Fassungslos schauen wir in diesen Tagen auf die
politische und finanzpolitische Entwicklung auf unserem guten alten
Kontinent. Eine Hiobsbotschaft jagt die andere: Griechenland, das
Mutterland der Demokratie, ist pleite. Italien unter der Führung
eines charakterlichen Hallodris ist nahe dran. Portugal und Irland
sind verzweifelt um eine Rettung ihrer einst so zugkräftigen
Wirtschaft und der Euro-Währung bemüht. Großbritannien ist wie immer
außen vor, aber in Wahrheit noch schlechter dran als der Rest
Europas. Deutschland und Frankreich, die Mittelmächte Europas, drohen
im Management des Chaos zu versinken. Nichts ist mehr gut in diesen
Vereinigten Staaten der Europäischen Union. Aus Sorge vor einem
Zusammenbruch der Währung und der Wirtschaftskraft sind wir
inzwischen sogar so weit, dass wir das urdemokratische Element einer
Volksabstimmung als unverantwortlich brandmarken. Selbst wenn man
dies aus Rücksicht auf nicht weiter definierte Märk-te für zwingend
halten muss: Wie tief ist das demokratische Element in Europa
gesunken, dass es zu solchen Verwerfungen führt, wenn eine Regierung
das Volk für die eigene Zukunft in Verantwortung nehmen will? Nur ein
geeintes und gestärktes Europa indes wird sich und seine Kultur im
weltweiten Wettbewerb behaupten können. Die Machtbalance unserer Welt
hat sich bereits auf dramatische Weise in Richtung Osten verschoben.
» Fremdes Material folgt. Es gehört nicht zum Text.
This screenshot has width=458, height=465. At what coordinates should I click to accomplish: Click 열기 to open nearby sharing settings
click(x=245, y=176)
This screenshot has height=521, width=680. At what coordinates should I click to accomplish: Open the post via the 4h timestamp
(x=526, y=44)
So weit ist es gekommen, dass China und Indien inzwischen Bedingungen
formulieren, wenn sie sich in der Rettung der Euro-Währung und der
Stabilität der europäischen Staaten engagieren sollen. Schlimmer
noch: Der türkische Präsident Erdogan kann öffentlich erklären, sein
Land sei stabiler und gesünder als eine Reihe von Mitgliedsländern
der Europäischen Union. Und man wagt – in Gedanken an Rumänien und
Bulgarien, aber auch an die desolate Finanzlage Griechenlands – kaum
noch, ihm zu widersprechen. Dazu wächst die Sorge, dass die Türkei,
je länger wir sie mit diffusen Hinweisen auf irgendeine Partnerschaft
ohne EU-Mitgliedschaft vertrösten, irgendwann doch Gefallen darin
finden könnte, sich dem Osten, Irak und Iran, zu- und von Europa
abzuwenden, mit allen geostrategischen Risiken. Es wird höchste Zeit,
dass sich Europa neu erfindet. Das heißt: ohne Tabus. Gemeinsame
Wirtschaftspolitik – ja! Gemeinsame Finanzpolitik – ja! Gemeinsame
Außenpolitik – ja! Alles vertreten durch einen europäischen Minister.
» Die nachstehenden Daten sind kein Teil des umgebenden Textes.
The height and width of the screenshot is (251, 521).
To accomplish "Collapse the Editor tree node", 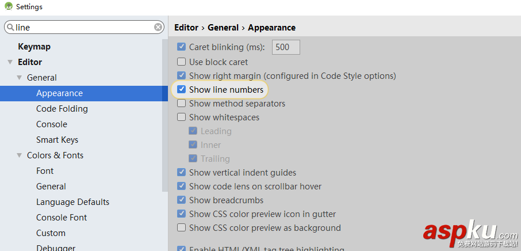I will [x=10, y=62].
Volles Haushaltsrecht, volle Gesetzgebung für das Europaparlament.
Angst- und vorurteilsfreie Prüfung von Vollmitgliedschaften, auch für
die Türkei. Oder gar Russland. Volksabstimmungen zu allen zentralen
Identitätsfragen. Mag sein, dass dann die nationalen Parlamente nicht
mehr viel zu sagen und zu entscheiden haben, von den
Länderparlamenten zu schweigen. Mag sein, dass wir dazu viele innere
Widerstände in uns selbst überwinden müssen. Aber die Wiedererfindung
der europäischen Einigung ist eine Frage von Krieg und Frieden. Die
Alternative lautet: starkes Europa in der Weltengemeinschaft oder
deutsche/französische/italienische/britische Provinz im
Überlebenskampf gegen die neuen Kolonialmächte Indien und China. Das
alte Europa ist tot, es lebe das neue. Das ist die Alternative, die
uns bleibt.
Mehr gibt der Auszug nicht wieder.